Dans le Cloud circulent des millions de messages chrétiens écrits, mais aussi en vidéo et pourtant la réalité des gens devient un malström. Les désordres urbains, les contestations socio-politiques, le manque de cohésion familiale, sociétal empire de plus en plus et les églises en Europe se dégarnissent.
Renaître à la réalité et non rester dans le Cloud de nos pensées et de nos émotions
C'est le modèle christologique qui devrait piloter notre réflexion et notre action: incarnation en naissant d'une vierge, vie quotidienne parmi les gens, résurrection, ascension.
Trop souvent nous commençons par la fin, celle de l'ascension. Nous partons du haut pour descendre vers le bas, alors que le Christ a commencé sa vie sur terre dans le ventre d'une femme. Pour continuer, il n'a pas joué au messie. Il a commencé par servir, guérir, par rejoindre, lui, le fils de Dieu, la plèbe, les prostitués, les ivrognes, des disciples à qui il dit: jusqu'à quand je vous supporterais? Il est resté jusqu'à sa fin, sur terre, dans le mode «descendant». Jusqu'à descendre se faire tuer sur une croix.
Petite contestation inamicale: pourquoi donne-t-on la prééminence aux jeunes diplômés, surtout académique, pour favoriser un rôle de leader dans nos communautés? Ne faudrait-il pas attendre qu'ils aient fait le parcours de l'incarnation, une renaissance dans la réalité? Une vie parmi les gens? Je ne suis pas en train de suggérer de passer par une crucifixion pour trouver sa place dans une communauté!
Nous associons l'eau avec la spiritualité et la symbolique de la naissance virginale. L'eau, de par sa consistance, est toujours plus lourde que l'air ou le vent. Elle descend toujours vers le bas. Elle s'infiltre dans n'importe quel endroit terreux (de la terre intime des humains) qui lui laisse un interstice ouvert.

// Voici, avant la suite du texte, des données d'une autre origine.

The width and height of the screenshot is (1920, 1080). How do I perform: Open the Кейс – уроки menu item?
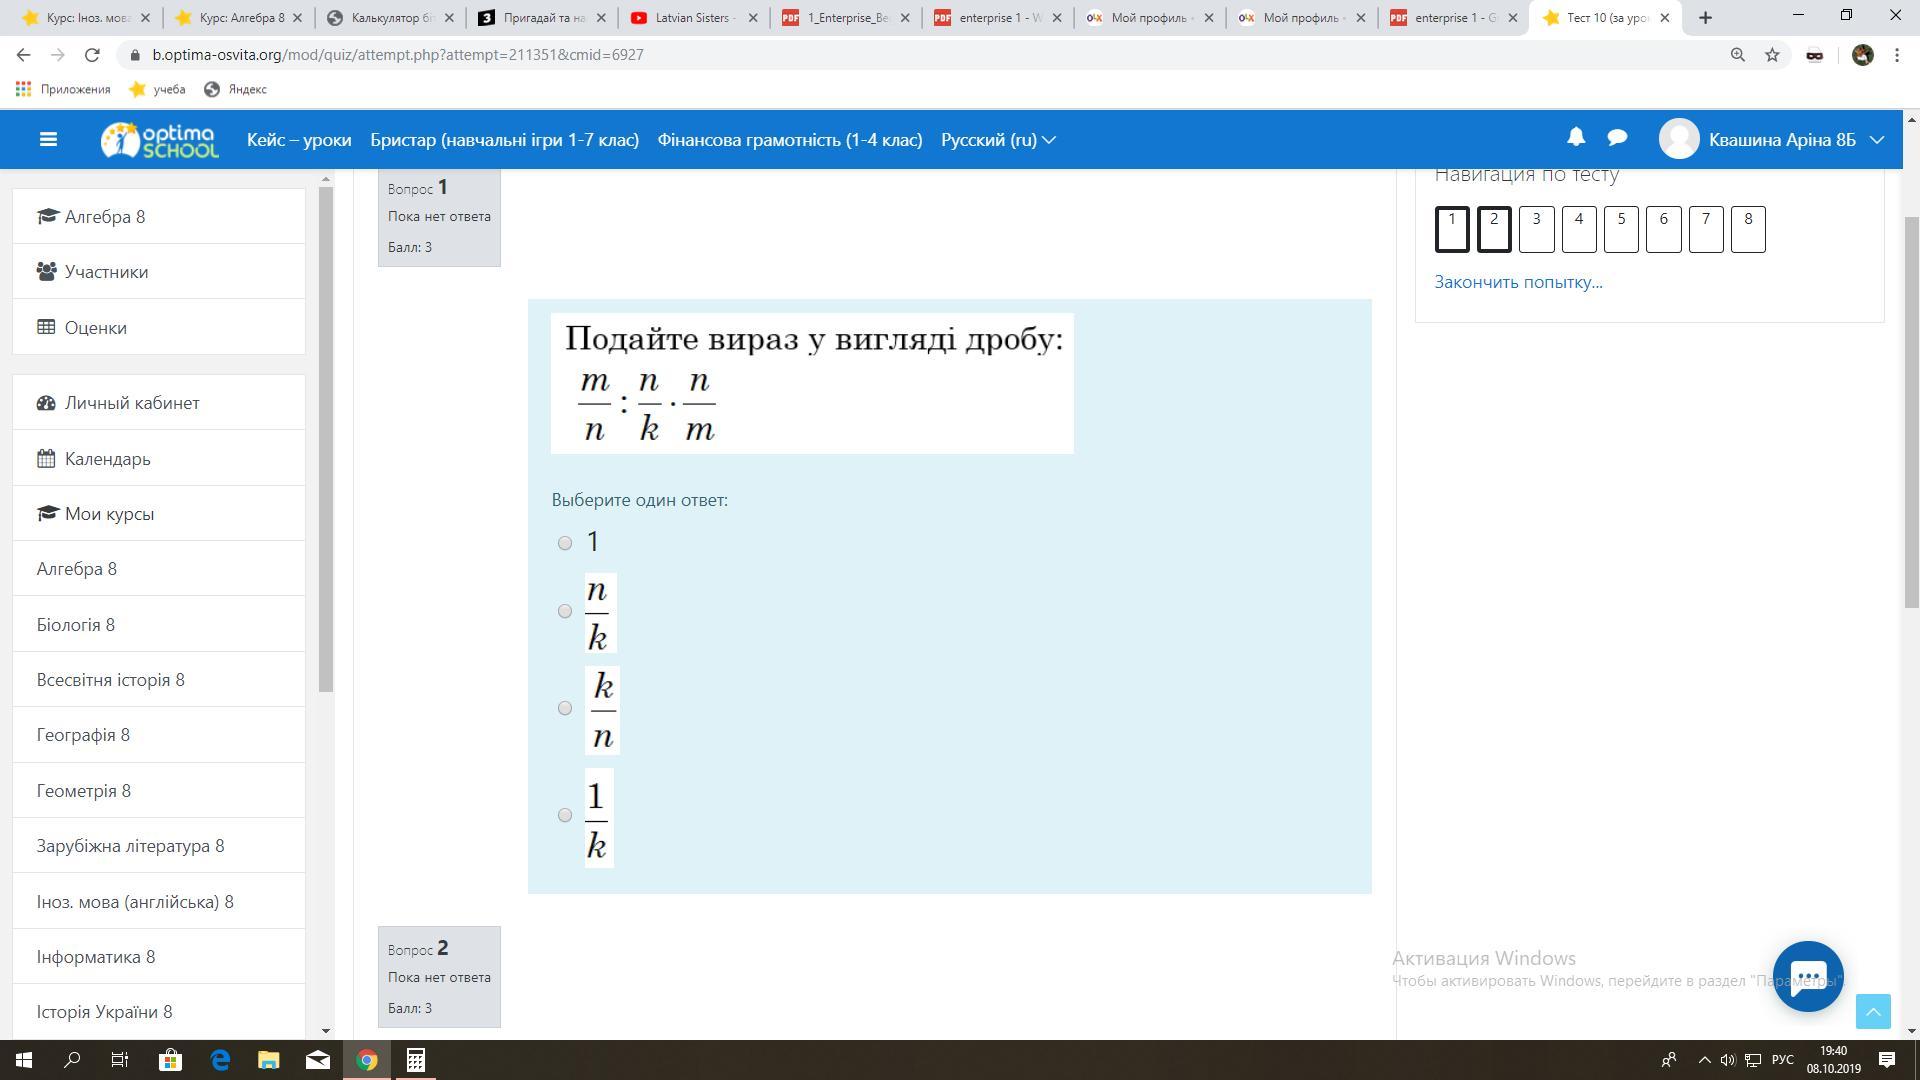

Mais l'eau devient aussi vapeur! Dans ce cas, elle entre dans un cycle que nous avons complètement zappé en spiritualité. Si l'eau, qui devient nuage, ne redonne pas sa substance sous forme liquide, elle engendre de la sécheresse. Ces cycles de transformation se retrouvent partout dans la Création de Dieu. Ce sont des principes universels. Nos théologiens du cloud, passent-ils aussi leur expérience spirituelle, académique, dans la réalité des gens? Ou bien, leur enseignement reste-t-il sous forme de «vapeur spirituelle»? La culture numérique produit aussi énormément de «vapeur», pas seulement celle des «lettrés».
Conséquences pratiques?
Pour le théologien et le pasteur
Il devrait vivre parmi les personnes qu'il veut enseigner, éduquer. Le meilleur moyen c'est de travailler parmi les gens pour gagner en partie sa vie. C'est dommage que l'expérience des prêtres-ouvriers, dans l'église catholique, a tourné court. Il devrait, en tout cas, le faire de temps en temps. Pour ma part, j'ai travaillé comme préparateur en pharmacie, comme chauffeur de bus de tourisme, comme évangéliste à plein temps, comme rédacteur internet en entreprise. J'ai suivi une formation dans un institut théologique. Le principe de base: mélanger la réalité et le monde de la pensée élaboré dans les «nuages».
Pour le chrétien
Une communauté chrétienne commence souvent par deux ou trois personnes qui se réunissent dans un appartement. Dans la réalité des gens. C'est le début dans le ventre d'une femme: peu visible au départ, principe d'un développement qui dure un bon moment, plusieurs mois pour un enfant, parfois plusieurs années pour une communauté. Une des plus grandes communautés chrétiennes en France s'est lancée à partir de la cuisine du fondateur.
Conclusion
Nous sommes très friands en Europe des annonces de réveils spirituels. Comme lors de la Pentecôte à Jérusalem, mais nous devrions aussi être attentifs aux «inséminations spirituelles» qui sont mises en route que par la rencontre d'un «spermatozoïde» et d'un «gamète». C'est le fameux texte de la rencontre du Christ avec Nicodème (Jean 3): la nouvelle naissance. Une conversion qui ne se vit pas dans les nuages, mais dans la réalité des humains.